Task to complete
Lines to return, exactly: from the line with "Click the 100% Secure gold badge" to the line with "Switch to the Pixel Persona" in the entries below, both included.

(Beginning of Data for analysis)

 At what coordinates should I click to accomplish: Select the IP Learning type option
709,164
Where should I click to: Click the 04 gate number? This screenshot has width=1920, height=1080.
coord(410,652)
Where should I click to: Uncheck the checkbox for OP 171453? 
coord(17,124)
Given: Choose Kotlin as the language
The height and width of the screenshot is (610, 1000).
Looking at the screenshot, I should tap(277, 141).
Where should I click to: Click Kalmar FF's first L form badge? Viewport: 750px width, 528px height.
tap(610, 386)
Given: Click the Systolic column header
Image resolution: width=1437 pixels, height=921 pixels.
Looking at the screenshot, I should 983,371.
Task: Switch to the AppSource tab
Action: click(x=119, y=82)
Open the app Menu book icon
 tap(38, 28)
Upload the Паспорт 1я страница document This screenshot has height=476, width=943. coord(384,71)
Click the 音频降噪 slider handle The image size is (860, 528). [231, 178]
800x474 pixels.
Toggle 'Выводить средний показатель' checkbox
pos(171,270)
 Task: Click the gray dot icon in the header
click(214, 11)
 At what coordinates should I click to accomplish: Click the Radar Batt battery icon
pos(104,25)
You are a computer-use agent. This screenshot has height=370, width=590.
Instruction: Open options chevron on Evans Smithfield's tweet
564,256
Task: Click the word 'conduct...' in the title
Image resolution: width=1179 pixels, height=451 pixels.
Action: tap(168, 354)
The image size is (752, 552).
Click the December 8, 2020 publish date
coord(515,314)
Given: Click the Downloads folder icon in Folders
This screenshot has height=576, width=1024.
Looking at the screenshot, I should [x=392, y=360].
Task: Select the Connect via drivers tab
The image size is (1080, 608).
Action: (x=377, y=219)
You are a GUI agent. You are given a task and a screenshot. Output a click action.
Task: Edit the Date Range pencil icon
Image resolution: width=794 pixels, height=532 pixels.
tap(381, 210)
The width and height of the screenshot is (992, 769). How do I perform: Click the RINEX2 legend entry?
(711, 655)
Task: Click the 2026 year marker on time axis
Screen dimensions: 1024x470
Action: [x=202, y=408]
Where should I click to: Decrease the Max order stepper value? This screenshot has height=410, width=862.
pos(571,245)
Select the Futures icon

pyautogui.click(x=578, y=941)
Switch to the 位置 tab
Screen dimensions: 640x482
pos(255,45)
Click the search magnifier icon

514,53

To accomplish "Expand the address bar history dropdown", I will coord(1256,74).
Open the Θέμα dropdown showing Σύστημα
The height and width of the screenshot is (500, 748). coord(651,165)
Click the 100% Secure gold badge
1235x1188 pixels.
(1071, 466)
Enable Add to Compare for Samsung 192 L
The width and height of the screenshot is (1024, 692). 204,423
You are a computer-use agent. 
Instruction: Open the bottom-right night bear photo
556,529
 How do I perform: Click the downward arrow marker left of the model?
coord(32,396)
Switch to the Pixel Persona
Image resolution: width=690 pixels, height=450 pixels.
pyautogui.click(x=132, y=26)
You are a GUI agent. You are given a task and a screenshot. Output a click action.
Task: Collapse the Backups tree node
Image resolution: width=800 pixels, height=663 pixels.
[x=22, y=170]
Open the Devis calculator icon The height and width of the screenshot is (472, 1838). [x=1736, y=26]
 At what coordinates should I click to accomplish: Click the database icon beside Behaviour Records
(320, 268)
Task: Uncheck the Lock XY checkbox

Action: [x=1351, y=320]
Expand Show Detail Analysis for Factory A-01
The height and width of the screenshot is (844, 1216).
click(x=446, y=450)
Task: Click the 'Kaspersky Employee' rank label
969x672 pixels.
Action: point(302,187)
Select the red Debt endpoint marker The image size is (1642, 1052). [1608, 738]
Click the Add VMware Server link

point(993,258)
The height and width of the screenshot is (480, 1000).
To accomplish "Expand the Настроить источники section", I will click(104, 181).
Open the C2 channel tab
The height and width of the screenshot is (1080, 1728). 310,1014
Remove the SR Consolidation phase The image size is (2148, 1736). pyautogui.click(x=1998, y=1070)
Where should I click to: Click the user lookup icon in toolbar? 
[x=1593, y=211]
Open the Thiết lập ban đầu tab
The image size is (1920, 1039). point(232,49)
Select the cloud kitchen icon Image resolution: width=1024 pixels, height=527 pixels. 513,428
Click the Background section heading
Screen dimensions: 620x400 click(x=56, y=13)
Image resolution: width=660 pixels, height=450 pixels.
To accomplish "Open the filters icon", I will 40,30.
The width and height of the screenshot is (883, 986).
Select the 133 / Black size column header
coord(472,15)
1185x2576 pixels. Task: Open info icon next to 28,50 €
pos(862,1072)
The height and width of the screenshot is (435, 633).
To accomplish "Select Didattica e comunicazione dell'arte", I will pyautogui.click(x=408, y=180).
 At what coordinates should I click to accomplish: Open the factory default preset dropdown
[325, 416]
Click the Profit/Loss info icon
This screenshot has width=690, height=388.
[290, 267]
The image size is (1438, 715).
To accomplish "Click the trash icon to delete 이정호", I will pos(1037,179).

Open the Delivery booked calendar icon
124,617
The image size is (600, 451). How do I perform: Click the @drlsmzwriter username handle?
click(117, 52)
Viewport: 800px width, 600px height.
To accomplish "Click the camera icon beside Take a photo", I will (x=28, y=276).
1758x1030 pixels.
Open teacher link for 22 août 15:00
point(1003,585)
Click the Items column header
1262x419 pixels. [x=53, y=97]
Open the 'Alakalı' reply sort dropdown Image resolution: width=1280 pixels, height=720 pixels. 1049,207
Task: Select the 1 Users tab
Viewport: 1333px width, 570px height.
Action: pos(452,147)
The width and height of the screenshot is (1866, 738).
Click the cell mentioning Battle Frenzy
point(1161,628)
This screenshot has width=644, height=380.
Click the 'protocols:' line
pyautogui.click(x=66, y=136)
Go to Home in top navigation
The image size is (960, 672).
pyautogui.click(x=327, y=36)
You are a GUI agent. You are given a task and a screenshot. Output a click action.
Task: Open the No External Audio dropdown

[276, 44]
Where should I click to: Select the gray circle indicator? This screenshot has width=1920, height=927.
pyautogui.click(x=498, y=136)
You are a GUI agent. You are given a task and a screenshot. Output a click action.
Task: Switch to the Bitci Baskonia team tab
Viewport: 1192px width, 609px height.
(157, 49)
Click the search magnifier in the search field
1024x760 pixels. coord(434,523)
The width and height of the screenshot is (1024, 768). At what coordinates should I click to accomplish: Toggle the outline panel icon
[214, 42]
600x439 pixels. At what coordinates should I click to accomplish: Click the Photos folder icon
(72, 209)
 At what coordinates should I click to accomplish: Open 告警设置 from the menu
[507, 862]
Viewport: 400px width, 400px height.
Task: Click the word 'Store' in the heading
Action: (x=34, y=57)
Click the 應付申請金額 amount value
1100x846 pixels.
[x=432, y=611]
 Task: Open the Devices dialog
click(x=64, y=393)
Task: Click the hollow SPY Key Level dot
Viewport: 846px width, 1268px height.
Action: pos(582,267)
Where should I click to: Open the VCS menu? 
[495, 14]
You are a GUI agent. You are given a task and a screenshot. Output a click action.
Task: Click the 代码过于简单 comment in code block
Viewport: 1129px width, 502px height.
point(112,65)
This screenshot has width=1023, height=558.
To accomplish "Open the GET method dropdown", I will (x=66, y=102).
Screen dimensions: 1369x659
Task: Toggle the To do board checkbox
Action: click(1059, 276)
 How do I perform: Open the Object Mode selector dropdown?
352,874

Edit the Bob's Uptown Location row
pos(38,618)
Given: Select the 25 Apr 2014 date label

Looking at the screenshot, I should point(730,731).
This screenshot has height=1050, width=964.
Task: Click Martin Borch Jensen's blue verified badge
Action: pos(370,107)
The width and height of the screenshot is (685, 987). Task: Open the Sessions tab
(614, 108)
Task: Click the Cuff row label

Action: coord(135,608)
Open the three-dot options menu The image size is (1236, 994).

(End of Data for analysis)

Final answer
Click the 100% Secure gold badge
1235x1188 pixels.
(1071, 466)
Enable Add to Compare for Samsung 192 L
The width and height of the screenshot is (1024, 692). 204,423
You are a computer-use agent. 
Instruction: Open the bottom-right night bear photo
556,529
 How do I perform: Click the downward arrow marker left of the model?
coord(32,396)
Switch to the Pixel Persona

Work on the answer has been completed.